If an entry below contains an image, drop the image and retype the rest exactly.

# Items from a dataset
┌────────
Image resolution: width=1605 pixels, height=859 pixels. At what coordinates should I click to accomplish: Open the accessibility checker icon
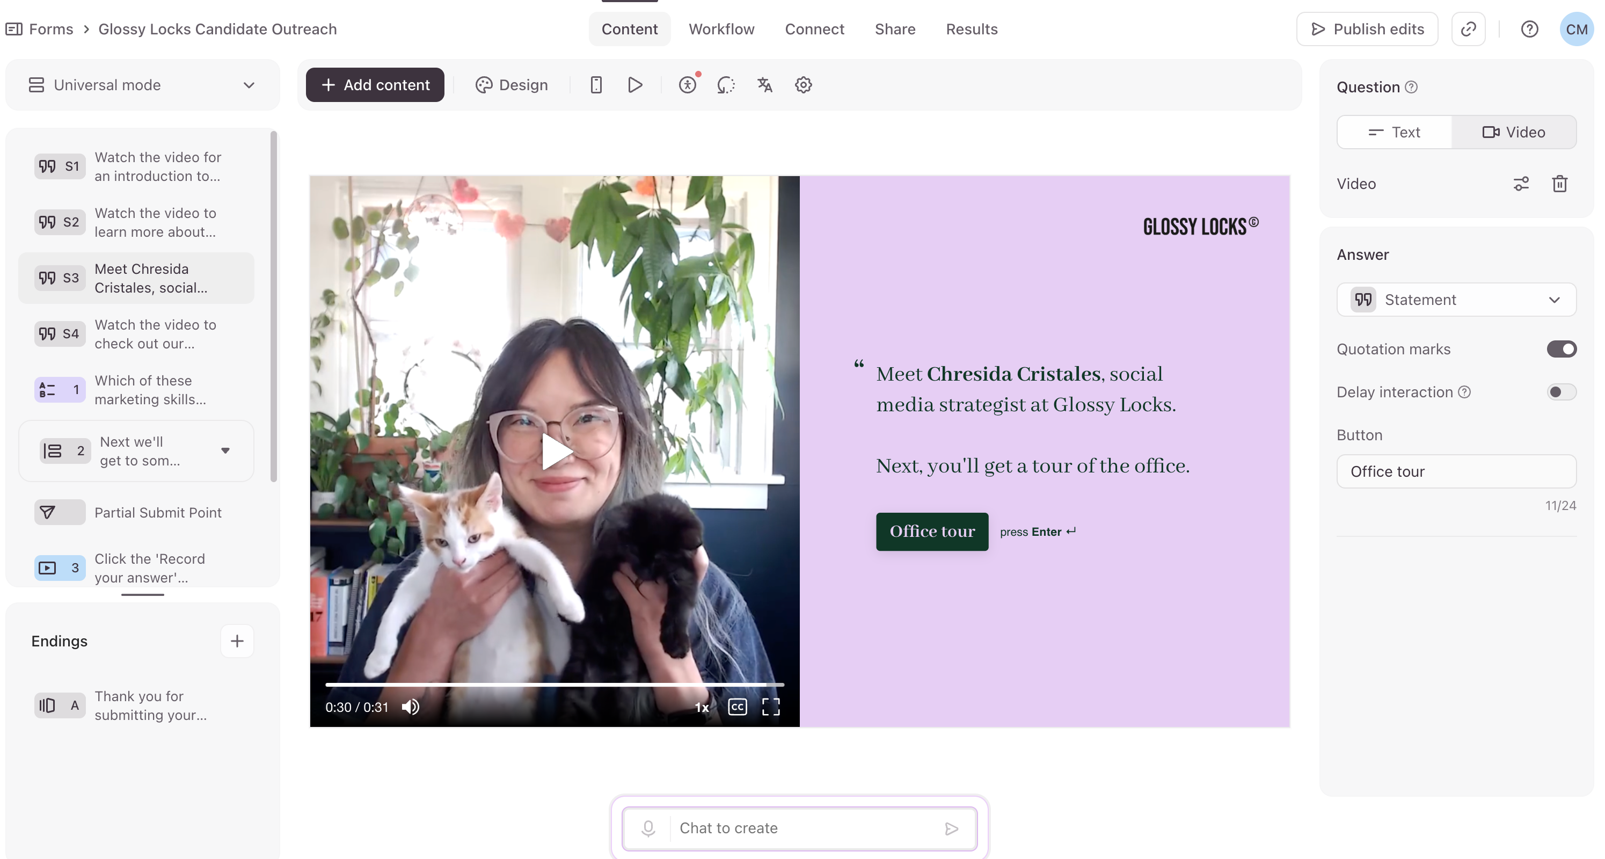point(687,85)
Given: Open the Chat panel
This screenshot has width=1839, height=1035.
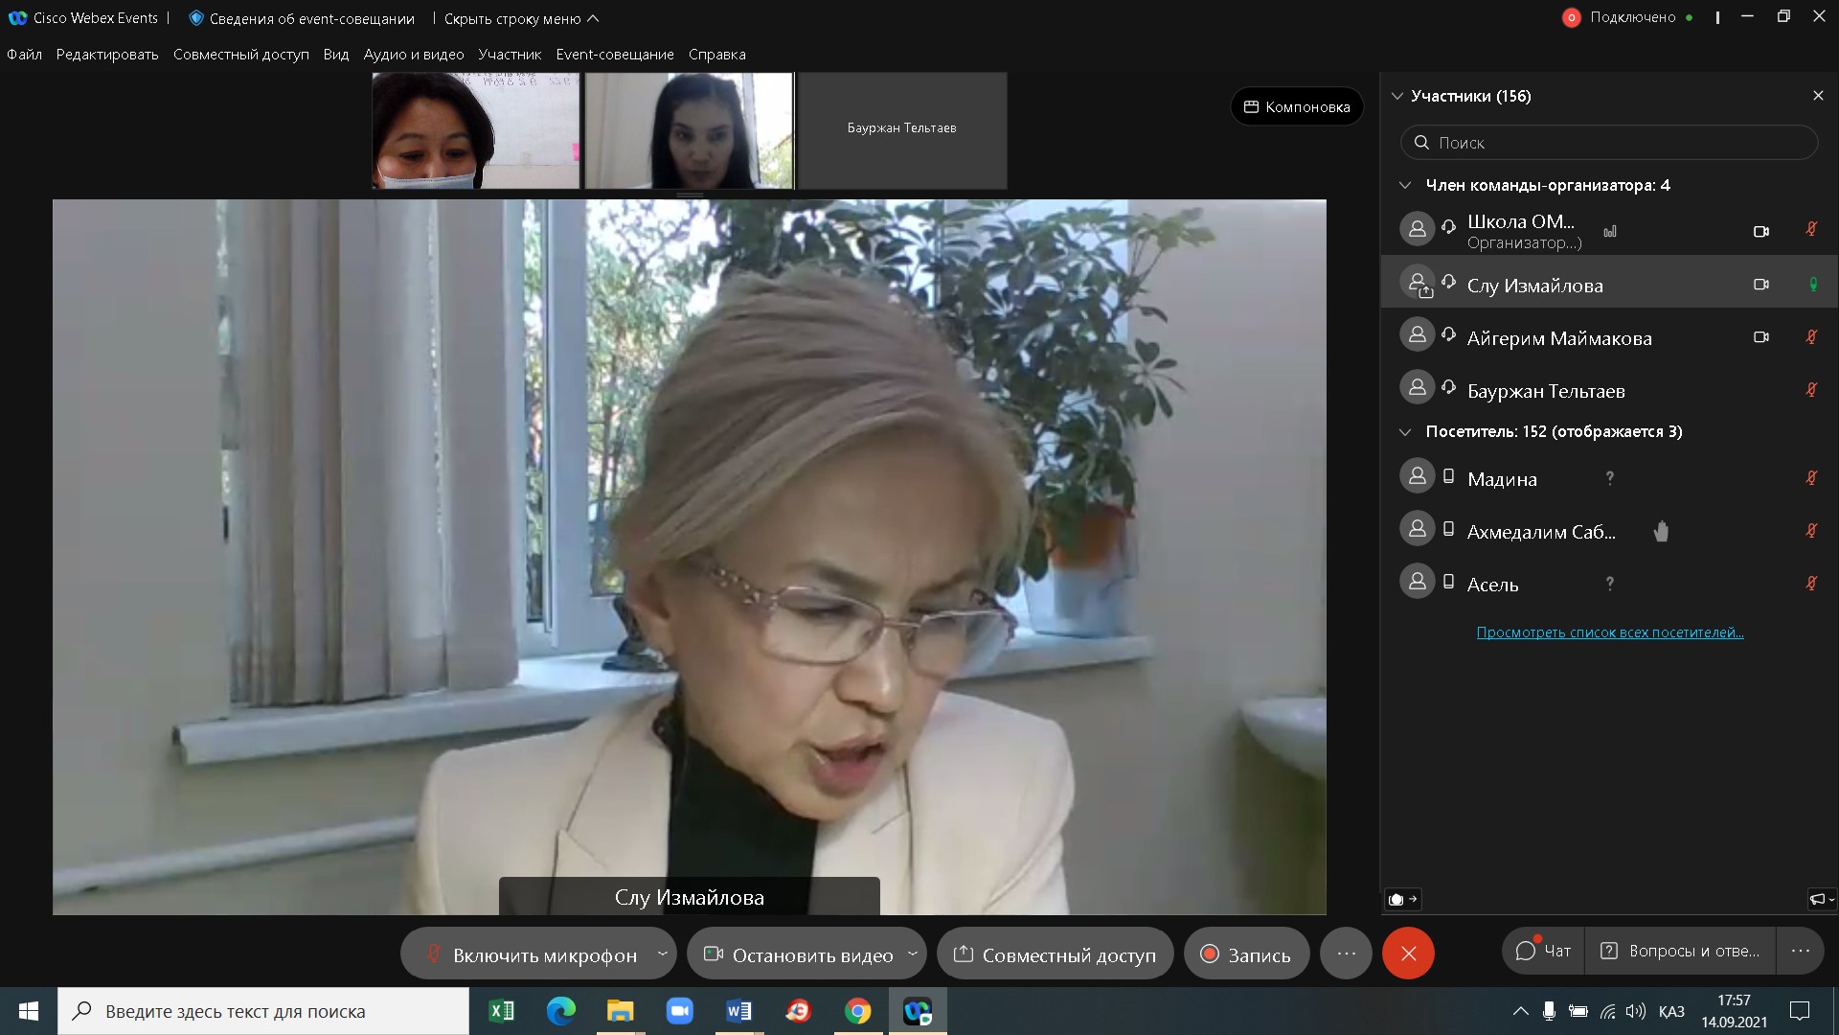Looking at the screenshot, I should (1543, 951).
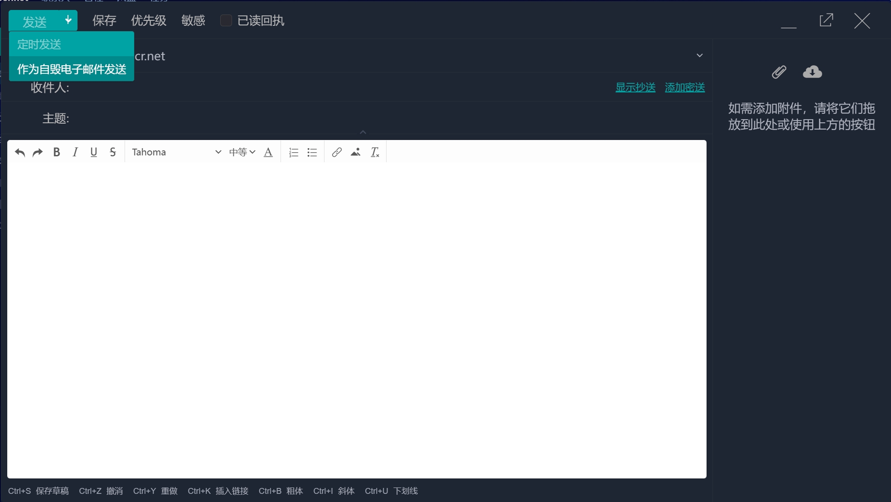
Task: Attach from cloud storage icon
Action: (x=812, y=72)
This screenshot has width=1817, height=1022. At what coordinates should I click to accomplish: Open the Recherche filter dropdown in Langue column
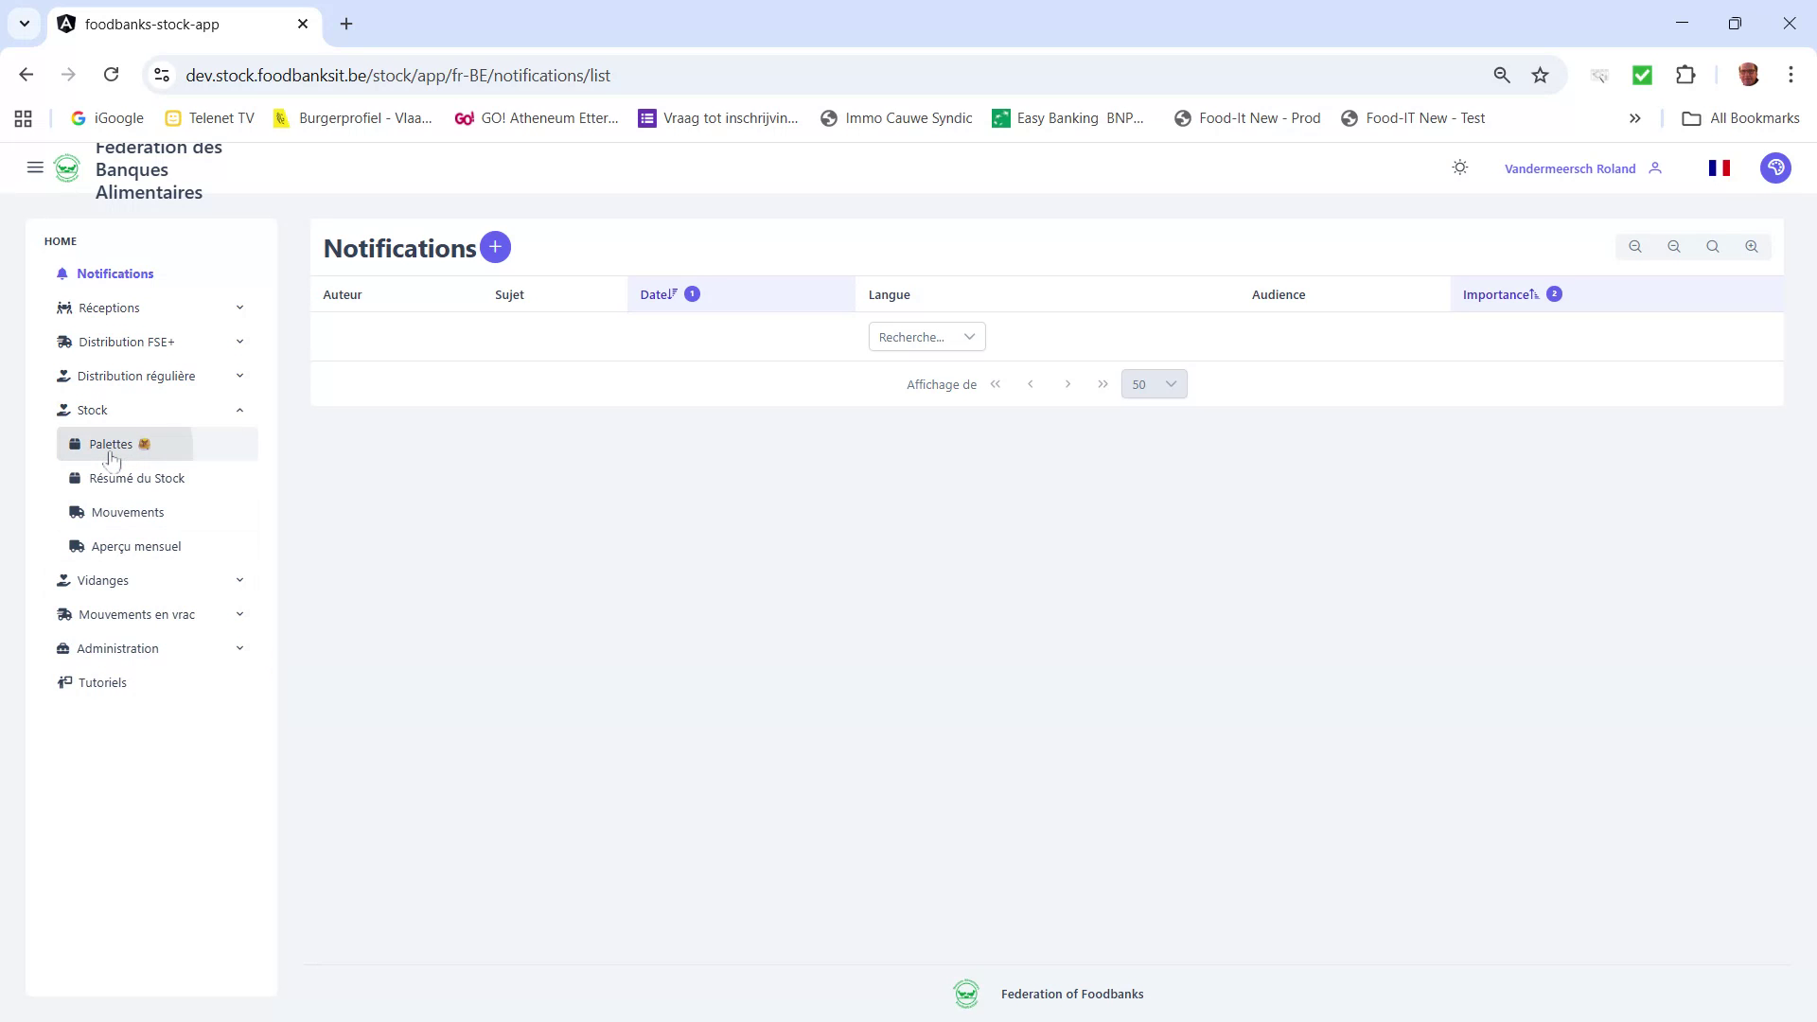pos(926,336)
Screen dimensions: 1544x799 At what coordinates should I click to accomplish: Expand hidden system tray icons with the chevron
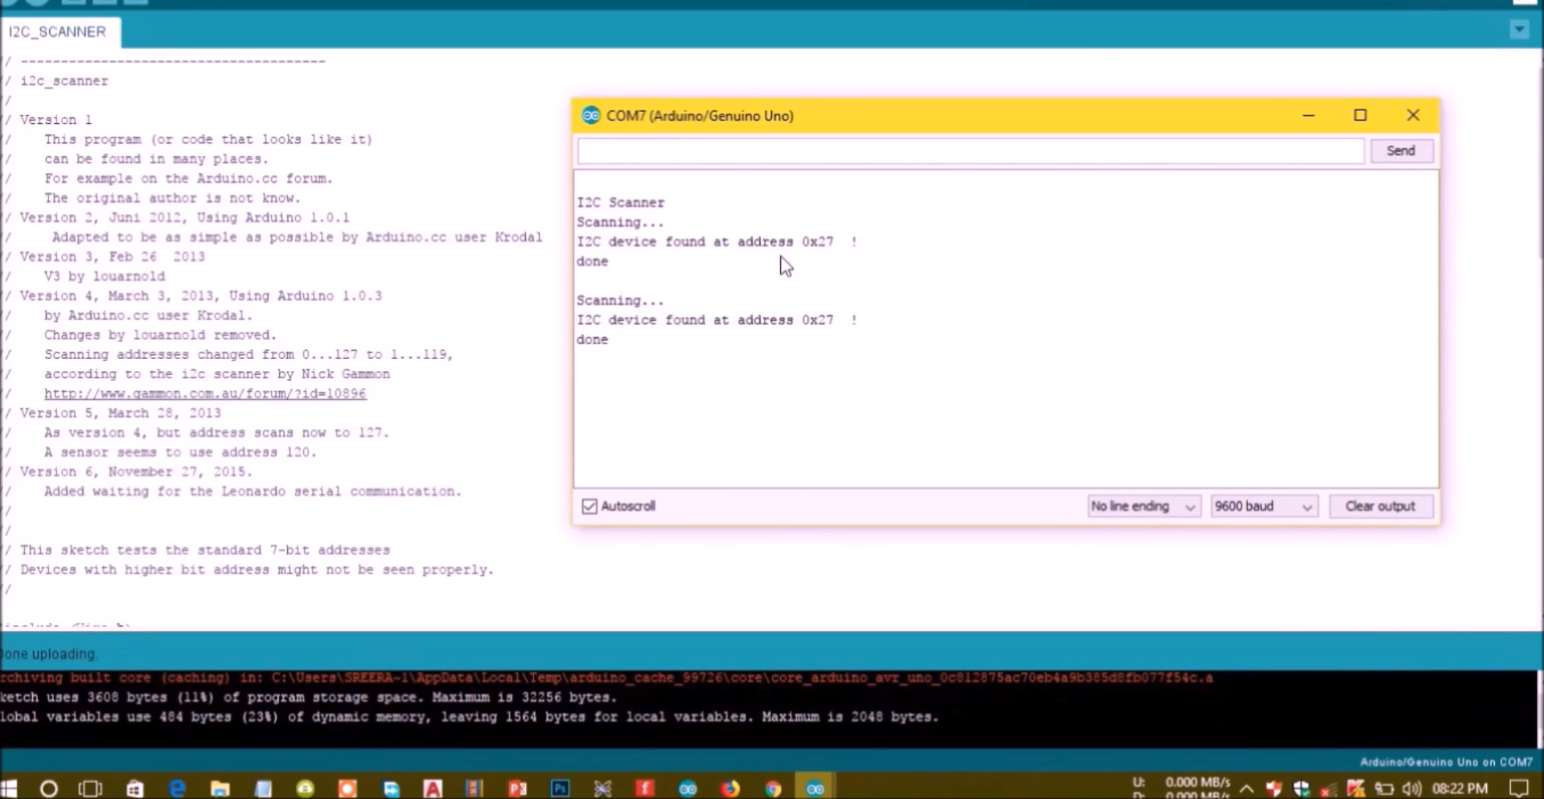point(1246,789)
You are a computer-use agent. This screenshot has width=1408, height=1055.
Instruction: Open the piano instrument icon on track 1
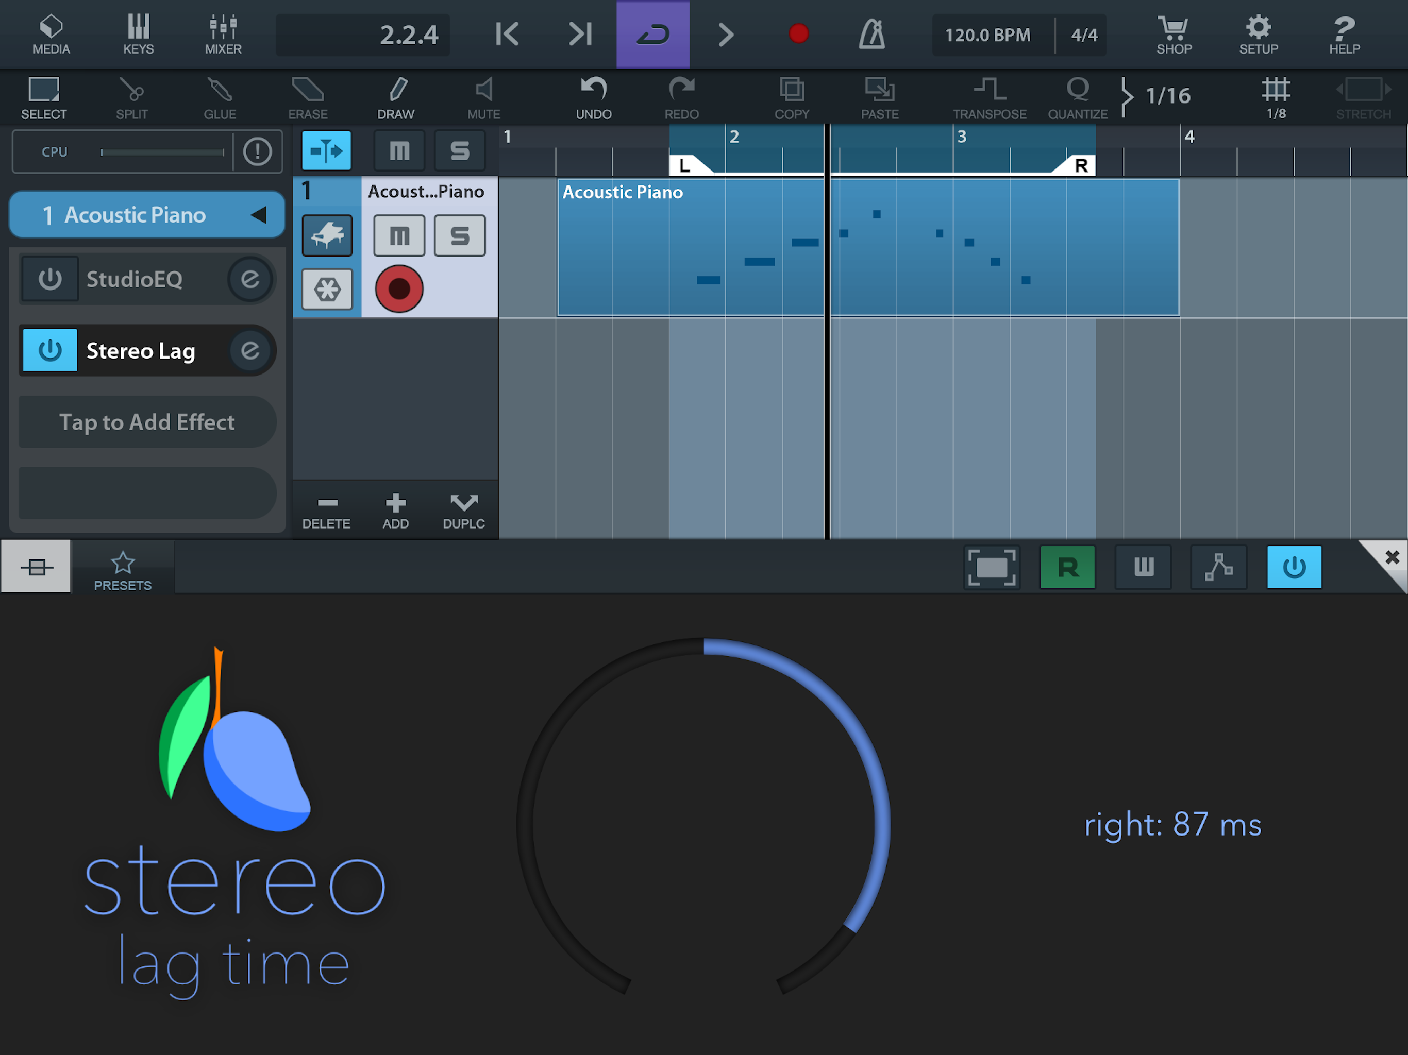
└────────
# Completed exercise
Image resolution: width=1605 pixels, height=859 pixels. At what coordinates should I click to accomplish: Open the accessibility checker icon
point(687,85)
Given: Open the Chat panel
This screenshot has width=1839, height=1035.
Looking at the screenshot, I should (1543, 951).
Task: Attach from cloud storage icon
Action: (x=812, y=72)
This screenshot has width=1817, height=1022. At what coordinates should I click to accomplish: Open the Recherche filter dropdown in Langue column
pos(926,336)
Screen dimensions: 1544x799 At what coordinates should I click to accomplish: Expand hidden system tray icons with the chevron
point(1246,789)
You are a computer-use agent. This screenshot has width=1408, height=1055.
Instruction: Open the piano instrument icon on track 1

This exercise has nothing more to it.